Patients with CF aged 6-11 years with a G551D-CFTR mutation on at least one allele.
Interventions
Patients were randomly assigned to receive ivacaftor administered orally at 150 mg (n=26) or placebo (n=26) every 12 hours for 48 weeks in addition to existing prescribed cystic fibrosis therapies.
Outcome measures
Forced expiratory volume in 1 second (FEV1); concentration of sweat chloride; incidence of adverse events
Main results
Despite near normal mean baseline values in forced expiratory volume in 1 second (FEV1), patients receiving ivacaftor had a significant increase in percent predicted FEV1 from baseline through Week 24 versus placebo group (treatment effect: 12.5 percentage points; P < 0.001).
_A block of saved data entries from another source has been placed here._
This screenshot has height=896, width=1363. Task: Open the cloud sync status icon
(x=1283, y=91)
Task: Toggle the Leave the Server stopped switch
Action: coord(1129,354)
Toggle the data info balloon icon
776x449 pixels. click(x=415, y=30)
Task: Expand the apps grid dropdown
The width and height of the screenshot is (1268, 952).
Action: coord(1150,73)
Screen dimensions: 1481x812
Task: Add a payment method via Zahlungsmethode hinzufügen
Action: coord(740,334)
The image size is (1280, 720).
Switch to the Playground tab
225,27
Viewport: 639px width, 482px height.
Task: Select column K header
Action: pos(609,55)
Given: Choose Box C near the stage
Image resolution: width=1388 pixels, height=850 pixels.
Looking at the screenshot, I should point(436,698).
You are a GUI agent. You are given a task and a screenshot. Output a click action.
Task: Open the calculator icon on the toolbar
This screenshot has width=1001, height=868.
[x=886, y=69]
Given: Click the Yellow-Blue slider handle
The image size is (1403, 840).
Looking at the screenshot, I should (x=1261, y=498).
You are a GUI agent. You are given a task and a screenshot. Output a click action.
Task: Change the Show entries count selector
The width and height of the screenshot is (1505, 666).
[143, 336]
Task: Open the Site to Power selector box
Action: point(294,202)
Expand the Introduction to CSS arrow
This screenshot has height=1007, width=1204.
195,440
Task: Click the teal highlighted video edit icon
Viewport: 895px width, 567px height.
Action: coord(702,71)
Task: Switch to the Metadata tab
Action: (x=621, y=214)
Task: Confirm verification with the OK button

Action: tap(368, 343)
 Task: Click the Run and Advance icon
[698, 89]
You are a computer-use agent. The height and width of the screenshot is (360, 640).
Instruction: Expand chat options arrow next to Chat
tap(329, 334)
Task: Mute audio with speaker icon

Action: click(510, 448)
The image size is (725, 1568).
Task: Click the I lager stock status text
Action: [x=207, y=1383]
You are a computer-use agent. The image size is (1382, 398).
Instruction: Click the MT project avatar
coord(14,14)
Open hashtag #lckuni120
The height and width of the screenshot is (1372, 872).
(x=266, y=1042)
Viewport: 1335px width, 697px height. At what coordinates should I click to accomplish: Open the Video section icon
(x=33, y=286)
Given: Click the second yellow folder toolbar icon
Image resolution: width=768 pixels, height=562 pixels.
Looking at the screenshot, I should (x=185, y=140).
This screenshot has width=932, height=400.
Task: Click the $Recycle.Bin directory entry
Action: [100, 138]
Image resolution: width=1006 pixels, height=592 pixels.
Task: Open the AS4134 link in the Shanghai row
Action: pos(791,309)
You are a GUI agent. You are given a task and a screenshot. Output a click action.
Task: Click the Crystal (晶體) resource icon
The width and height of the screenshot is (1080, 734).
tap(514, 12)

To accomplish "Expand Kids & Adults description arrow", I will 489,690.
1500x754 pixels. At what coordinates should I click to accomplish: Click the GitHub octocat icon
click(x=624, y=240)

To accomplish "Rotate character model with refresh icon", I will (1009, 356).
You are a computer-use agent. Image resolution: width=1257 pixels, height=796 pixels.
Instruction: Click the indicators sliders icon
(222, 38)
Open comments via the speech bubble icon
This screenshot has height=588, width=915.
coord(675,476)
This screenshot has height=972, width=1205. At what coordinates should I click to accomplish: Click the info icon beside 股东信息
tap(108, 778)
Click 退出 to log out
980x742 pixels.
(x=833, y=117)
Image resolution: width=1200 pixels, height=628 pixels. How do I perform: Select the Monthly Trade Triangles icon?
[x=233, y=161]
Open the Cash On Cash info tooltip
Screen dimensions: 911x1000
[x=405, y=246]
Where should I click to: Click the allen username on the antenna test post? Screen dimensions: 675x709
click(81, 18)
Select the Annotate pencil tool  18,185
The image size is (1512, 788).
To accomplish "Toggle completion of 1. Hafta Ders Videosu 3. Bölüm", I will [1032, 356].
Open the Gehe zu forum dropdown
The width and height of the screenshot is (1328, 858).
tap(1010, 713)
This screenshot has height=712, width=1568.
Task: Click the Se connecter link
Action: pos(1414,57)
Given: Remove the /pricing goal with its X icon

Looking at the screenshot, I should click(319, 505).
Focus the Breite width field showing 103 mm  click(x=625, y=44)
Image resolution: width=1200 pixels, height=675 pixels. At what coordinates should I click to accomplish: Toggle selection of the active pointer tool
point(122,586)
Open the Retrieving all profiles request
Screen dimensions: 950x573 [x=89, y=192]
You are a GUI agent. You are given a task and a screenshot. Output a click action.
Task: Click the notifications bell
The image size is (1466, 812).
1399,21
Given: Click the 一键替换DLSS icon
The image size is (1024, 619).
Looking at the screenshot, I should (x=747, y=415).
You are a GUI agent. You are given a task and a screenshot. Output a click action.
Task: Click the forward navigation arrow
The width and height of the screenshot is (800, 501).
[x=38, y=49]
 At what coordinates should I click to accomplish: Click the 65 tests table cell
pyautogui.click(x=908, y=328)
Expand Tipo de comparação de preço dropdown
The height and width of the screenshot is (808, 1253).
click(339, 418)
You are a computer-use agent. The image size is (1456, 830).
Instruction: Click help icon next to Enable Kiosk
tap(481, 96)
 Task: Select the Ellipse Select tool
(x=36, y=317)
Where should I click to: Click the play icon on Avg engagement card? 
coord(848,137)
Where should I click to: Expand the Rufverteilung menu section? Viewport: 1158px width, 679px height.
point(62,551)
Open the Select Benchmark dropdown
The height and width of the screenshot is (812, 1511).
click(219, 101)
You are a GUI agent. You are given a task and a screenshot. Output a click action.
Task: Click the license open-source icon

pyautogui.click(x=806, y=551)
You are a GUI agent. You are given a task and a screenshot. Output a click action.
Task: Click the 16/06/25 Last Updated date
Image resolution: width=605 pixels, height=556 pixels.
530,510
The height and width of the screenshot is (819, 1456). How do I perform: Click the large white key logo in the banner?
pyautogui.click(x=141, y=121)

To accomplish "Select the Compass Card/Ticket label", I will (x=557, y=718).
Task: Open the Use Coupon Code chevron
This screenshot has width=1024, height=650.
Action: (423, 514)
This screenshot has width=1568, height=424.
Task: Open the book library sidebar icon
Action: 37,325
Effects on pulmonary function were evident by 2 weeks, and a significant treatment effect was maintained through Week 48. Patients treated with ivacaftor gained, on average, 2.8 kg more than those receiving placebo at Week 48 (P < 0.001). The change from baseline through Week 48 in the concentration of sweat chloride, a measure of CFTR activity, with ivacaftor was -53.5 mmol/liter (P < 0.001) versus placebo. The incidence of adverse events was similar in the two groups.
Authors' conclusions
In patients who are younger and healthier than those in previously studied populations, ivacaftor demonstrated a meaningful improvement in pulmonary function, weight, and CFTR activity compared with placebo.